WHAT TO PRODUCE >>
Would you set down each line of the data below exactly?

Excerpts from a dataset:
=-=-=-=-=

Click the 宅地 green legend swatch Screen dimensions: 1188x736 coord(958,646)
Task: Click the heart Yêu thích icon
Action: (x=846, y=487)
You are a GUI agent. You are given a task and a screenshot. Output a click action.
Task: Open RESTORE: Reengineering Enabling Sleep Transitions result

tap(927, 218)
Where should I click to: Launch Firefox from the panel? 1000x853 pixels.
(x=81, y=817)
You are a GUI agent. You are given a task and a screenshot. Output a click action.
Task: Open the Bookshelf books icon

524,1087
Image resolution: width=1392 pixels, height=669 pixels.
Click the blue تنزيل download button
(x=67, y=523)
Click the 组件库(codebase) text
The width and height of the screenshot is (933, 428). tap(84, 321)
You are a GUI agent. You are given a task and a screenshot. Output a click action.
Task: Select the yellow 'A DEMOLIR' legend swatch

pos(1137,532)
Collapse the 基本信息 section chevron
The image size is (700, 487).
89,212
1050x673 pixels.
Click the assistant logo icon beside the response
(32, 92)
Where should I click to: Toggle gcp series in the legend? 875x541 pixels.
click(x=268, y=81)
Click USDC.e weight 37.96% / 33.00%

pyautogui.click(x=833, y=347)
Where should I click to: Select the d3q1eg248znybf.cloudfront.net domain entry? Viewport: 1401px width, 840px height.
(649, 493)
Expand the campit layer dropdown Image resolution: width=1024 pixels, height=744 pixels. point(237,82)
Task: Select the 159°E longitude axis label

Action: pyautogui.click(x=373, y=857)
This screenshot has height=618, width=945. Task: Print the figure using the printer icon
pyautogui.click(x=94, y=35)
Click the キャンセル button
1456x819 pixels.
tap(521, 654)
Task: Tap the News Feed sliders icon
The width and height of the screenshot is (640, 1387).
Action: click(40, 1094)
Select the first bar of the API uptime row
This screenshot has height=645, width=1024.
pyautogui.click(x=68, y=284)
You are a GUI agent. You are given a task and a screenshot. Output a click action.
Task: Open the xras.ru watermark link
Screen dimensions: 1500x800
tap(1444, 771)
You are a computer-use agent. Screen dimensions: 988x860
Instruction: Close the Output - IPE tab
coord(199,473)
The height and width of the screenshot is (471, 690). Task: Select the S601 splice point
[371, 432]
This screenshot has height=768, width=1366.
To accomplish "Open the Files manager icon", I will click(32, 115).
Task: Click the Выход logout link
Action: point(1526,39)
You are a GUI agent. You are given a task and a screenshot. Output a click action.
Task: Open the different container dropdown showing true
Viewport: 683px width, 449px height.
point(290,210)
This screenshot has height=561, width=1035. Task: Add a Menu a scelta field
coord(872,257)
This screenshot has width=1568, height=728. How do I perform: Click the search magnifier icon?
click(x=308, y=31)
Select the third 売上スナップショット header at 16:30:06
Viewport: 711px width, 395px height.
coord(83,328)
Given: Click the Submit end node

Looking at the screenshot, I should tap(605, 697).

=-=-=-=-=

TASK RESPONSE >>
Click the 宅地 green legend swatch Screen dimensions: 1188x736 coord(958,646)
Task: Click the heart Yêu thích icon
Action: (x=846, y=487)
You are a GUI agent. You are given a task and a screenshot. Output a click action.
Task: Open RESTORE: Reengineering Enabling Sleep Transitions result

tap(927, 218)
Where should I click to: Launch Firefox from the panel? 1000x853 pixels.
(x=81, y=817)
You are a GUI agent. You are given a task and a screenshot. Output a click action.
Task: Open the Bookshelf books icon

524,1087
Image resolution: width=1392 pixels, height=669 pixels.
Click the blue تنزيل download button
(x=67, y=523)
Click the 组件库(codebase) text
The width and height of the screenshot is (933, 428). tap(84, 321)
You are a GUI agent. You are given a task and a screenshot. Output a click action.
Task: Select the yellow 'A DEMOLIR' legend swatch

pos(1137,532)
Collapse the 基本信息 section chevron
The image size is (700, 487).
89,212
1050x673 pixels.
Click the assistant logo icon beside the response
(32, 92)
Where should I click to: Toggle gcp series in the legend? 875x541 pixels.
click(x=268, y=81)
Click USDC.e weight 37.96% / 33.00%

pyautogui.click(x=833, y=347)
Where should I click to: Select the d3q1eg248znybf.cloudfront.net domain entry? Viewport: 1401px width, 840px height.
(649, 493)
Expand the campit layer dropdown Image resolution: width=1024 pixels, height=744 pixels. point(237,82)
Task: Select the 159°E longitude axis label

Action: pyautogui.click(x=373, y=857)
This screenshot has height=618, width=945. Task: Print the figure using the printer icon
pyautogui.click(x=94, y=35)
Click the キャンセル button
1456x819 pixels.
tap(521, 654)
Task: Tap the News Feed sliders icon
The width and height of the screenshot is (640, 1387).
Action: click(40, 1094)
Select the first bar of the API uptime row
This screenshot has height=645, width=1024.
pyautogui.click(x=68, y=284)
You are a GUI agent. You are given a task and a screenshot. Output a click action.
Task: Open the xras.ru watermark link
Screen dimensions: 1500x800
tap(1444, 771)
You are a computer-use agent. Screen dimensions: 988x860
Instruction: Close the Output - IPE tab
coord(199,473)
The height and width of the screenshot is (471, 690). Task: Select the S601 splice point
[371, 432]
This screenshot has height=768, width=1366.
To accomplish "Open the Files manager icon", I will click(32, 115).
Task: Click the Выход logout link
Action: point(1526,39)
You are a GUI agent. You are given a task and a screenshot. Output a click action.
Task: Open the different container dropdown showing true
Viewport: 683px width, 449px height.
point(290,210)
This screenshot has height=561, width=1035. Task: Add a Menu a scelta field
coord(872,257)
This screenshot has width=1568, height=728. How do I perform: Click the search magnifier icon?
click(x=308, y=31)
Select the third 売上スナップショット header at 16:30:06
Viewport: 711px width, 395px height.
coord(83,328)
Given: Click the Submit end node

Looking at the screenshot, I should tap(605, 697).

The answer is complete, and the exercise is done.